• To do: Of the material below, only the lines from the line containing "compact flash (767, 846)" down to the line containing "windows xp (847, 2231)" belong in the answer, written out exactly.

[[ Source material, beginning ]]

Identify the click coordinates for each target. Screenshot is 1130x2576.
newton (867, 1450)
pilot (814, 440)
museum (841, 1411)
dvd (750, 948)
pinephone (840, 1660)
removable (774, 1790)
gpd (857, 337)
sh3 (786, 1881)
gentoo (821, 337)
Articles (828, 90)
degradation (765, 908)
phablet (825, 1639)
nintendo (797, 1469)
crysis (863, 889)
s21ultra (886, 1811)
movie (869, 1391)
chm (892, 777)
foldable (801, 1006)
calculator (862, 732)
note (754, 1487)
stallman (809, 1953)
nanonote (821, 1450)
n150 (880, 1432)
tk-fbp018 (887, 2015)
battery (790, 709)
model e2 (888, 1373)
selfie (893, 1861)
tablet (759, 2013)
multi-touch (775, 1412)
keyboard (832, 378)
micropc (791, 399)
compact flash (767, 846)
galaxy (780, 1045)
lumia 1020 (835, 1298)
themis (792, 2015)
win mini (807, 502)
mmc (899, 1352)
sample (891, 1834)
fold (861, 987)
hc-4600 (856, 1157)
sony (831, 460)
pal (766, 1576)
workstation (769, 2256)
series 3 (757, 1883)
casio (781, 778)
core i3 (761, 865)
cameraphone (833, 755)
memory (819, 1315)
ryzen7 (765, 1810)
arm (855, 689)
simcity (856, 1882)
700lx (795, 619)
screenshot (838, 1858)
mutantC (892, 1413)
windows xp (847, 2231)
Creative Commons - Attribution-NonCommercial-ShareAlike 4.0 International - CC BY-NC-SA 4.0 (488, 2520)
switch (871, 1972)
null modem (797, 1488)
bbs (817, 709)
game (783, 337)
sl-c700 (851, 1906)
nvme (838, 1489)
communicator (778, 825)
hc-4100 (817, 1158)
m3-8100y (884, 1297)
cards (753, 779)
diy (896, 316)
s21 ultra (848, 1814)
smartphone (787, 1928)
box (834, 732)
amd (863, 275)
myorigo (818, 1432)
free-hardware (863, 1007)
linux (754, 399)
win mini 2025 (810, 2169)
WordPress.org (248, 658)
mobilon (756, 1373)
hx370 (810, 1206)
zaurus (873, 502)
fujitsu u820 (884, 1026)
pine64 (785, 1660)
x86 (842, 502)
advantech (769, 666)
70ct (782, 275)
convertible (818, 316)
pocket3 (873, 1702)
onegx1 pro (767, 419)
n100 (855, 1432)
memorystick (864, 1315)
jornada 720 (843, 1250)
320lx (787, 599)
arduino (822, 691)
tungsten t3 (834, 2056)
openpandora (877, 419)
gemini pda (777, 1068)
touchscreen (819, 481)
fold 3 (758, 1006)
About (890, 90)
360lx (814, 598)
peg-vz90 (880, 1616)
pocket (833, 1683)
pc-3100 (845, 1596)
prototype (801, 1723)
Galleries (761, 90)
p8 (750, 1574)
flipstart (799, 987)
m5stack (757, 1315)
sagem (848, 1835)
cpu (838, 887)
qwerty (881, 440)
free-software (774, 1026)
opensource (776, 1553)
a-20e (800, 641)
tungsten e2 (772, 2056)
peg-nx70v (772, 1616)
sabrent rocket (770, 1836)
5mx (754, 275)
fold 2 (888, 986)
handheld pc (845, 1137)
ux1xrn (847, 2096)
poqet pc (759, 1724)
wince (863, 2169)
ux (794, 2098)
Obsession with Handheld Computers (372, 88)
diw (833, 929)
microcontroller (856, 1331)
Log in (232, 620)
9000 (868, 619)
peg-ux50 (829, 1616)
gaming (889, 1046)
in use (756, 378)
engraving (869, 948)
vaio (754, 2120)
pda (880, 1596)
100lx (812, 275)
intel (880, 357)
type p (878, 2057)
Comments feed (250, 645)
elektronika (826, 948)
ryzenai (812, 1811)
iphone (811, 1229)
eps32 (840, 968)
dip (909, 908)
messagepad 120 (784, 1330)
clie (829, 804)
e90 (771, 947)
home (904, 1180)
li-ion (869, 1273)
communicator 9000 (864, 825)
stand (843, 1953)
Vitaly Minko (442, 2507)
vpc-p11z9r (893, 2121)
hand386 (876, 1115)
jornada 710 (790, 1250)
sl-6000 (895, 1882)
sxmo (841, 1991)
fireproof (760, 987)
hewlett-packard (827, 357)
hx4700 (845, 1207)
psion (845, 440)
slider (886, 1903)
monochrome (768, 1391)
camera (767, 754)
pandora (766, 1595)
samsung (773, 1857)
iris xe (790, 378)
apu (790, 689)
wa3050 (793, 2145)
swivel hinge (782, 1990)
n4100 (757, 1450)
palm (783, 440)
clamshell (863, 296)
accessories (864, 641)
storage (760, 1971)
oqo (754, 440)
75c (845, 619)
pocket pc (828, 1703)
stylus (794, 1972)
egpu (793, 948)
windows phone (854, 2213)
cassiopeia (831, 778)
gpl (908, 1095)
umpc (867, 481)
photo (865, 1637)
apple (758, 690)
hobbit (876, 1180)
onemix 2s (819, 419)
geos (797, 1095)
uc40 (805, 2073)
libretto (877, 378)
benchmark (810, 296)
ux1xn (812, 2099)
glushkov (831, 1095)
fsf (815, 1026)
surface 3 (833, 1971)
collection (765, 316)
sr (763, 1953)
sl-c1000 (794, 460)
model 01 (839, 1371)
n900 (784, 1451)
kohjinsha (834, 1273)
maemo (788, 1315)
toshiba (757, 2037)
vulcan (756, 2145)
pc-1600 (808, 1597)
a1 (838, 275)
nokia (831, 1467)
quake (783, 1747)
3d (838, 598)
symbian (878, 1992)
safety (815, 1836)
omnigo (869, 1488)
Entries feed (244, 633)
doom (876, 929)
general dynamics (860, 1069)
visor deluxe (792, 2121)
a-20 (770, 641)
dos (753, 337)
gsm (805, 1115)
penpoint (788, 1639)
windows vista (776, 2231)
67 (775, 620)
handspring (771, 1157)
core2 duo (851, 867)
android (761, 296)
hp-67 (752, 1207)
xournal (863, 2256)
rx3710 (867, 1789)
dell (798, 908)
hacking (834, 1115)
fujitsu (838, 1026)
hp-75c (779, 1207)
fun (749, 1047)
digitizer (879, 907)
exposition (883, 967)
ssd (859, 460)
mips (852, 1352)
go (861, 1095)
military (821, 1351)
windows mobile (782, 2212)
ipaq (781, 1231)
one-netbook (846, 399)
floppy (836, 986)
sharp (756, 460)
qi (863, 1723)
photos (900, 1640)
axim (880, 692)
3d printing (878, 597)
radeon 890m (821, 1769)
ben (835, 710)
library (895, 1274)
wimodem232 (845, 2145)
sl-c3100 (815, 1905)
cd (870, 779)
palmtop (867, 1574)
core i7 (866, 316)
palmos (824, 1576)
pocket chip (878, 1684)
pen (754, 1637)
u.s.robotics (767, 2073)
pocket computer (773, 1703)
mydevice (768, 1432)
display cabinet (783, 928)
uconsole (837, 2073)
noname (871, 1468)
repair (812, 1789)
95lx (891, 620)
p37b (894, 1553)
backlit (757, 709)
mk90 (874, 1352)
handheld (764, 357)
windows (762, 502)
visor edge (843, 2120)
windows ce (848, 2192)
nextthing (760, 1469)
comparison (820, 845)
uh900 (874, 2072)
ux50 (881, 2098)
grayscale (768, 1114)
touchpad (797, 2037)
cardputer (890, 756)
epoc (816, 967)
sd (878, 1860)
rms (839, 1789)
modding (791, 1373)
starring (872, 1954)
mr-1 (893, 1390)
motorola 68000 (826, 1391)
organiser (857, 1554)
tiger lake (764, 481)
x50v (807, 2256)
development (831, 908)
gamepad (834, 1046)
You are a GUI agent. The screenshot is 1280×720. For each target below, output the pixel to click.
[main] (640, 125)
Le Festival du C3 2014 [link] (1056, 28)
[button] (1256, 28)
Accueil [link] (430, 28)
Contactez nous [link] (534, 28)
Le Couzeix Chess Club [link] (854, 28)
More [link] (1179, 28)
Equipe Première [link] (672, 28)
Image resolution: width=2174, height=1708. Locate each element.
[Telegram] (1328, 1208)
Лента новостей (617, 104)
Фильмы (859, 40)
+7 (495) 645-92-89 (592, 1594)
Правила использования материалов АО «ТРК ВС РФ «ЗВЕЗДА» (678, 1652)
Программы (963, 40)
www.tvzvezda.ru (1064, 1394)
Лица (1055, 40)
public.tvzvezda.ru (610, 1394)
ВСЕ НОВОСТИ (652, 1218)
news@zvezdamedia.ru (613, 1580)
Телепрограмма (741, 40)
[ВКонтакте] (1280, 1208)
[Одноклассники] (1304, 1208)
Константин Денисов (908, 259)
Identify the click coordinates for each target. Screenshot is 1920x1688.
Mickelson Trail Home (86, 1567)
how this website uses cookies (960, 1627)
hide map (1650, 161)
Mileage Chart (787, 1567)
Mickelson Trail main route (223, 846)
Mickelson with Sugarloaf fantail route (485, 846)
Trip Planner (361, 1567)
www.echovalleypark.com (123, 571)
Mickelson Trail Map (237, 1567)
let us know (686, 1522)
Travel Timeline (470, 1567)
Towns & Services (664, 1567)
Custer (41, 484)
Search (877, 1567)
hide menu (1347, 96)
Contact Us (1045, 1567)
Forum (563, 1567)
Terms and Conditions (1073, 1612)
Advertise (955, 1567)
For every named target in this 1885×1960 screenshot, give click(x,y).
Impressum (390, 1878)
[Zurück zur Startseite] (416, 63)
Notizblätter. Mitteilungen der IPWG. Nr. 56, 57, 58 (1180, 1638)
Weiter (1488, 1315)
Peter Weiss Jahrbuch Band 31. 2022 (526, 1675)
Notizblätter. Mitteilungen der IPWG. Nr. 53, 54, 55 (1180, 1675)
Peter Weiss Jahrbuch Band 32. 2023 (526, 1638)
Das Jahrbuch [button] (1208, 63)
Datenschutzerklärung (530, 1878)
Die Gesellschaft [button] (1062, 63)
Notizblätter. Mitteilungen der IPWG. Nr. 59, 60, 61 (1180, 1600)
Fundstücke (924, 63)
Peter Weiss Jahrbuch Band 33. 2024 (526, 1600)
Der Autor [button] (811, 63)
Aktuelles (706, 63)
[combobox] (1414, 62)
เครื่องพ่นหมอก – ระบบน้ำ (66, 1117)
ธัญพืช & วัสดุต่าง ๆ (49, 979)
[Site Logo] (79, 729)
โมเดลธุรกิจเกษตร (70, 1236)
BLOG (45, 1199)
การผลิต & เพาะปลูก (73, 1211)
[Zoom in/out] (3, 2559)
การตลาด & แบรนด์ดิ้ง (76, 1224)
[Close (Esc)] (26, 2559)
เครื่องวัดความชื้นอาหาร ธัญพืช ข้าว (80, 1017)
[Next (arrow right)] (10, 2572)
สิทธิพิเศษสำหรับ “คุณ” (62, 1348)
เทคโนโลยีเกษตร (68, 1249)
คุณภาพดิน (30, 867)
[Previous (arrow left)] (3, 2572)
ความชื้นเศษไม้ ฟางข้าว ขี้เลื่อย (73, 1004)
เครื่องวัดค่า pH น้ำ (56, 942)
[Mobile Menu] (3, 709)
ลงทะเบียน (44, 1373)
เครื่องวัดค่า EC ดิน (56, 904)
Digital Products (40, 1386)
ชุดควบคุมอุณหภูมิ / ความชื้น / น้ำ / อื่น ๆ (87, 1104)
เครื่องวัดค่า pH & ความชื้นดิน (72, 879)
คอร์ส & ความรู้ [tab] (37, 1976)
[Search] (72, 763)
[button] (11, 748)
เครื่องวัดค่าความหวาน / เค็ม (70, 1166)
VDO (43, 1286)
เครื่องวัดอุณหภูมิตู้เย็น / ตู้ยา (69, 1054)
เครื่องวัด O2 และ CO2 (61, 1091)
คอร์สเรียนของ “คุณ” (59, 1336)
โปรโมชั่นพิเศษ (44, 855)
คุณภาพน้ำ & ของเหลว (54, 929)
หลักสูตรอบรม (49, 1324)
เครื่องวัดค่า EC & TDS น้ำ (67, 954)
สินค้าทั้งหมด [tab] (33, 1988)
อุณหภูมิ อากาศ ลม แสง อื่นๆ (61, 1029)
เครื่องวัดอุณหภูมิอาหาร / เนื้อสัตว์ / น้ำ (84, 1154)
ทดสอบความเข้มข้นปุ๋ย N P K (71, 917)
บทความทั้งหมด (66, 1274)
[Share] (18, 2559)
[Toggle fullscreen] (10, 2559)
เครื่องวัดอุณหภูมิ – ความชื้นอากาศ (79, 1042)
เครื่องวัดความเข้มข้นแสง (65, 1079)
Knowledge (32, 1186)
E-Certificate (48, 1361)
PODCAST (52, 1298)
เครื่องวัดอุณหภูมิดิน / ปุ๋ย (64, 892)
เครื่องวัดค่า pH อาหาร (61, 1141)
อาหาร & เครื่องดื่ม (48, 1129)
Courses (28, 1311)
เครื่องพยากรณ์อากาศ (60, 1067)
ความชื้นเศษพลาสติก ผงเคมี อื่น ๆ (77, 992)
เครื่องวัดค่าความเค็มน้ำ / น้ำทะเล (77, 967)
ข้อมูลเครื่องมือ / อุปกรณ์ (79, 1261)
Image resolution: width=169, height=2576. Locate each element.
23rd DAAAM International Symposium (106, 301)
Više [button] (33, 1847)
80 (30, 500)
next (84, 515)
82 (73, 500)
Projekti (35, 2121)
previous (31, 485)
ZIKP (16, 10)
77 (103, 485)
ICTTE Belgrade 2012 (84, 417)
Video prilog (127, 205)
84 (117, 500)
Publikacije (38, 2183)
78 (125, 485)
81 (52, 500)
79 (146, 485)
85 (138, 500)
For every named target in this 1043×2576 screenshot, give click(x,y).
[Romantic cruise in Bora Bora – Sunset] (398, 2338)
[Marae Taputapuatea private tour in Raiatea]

[[ Source material, end ]]

• Exercise result:
compact flash (767, 846)
galaxy (780, 1045)
lumia 1020 (835, 1298)
themis (792, 2015)
win mini (807, 502)
mmc (899, 1352)
sample (891, 1834)
fold (861, 987)
hc-4600 (856, 1157)
sony (831, 460)
pal (766, 1576)
workstation (769, 2256)
series 3 (757, 1883)
casio (781, 778)
core i3 (761, 865)
cameraphone (833, 755)
memory (819, 1315)
ryzen7 (765, 1810)
arm (855, 689)
simcity (856, 1882)
700lx (795, 619)
screenshot (838, 1858)
mutantC (892, 1413)
windows xp (847, 2231)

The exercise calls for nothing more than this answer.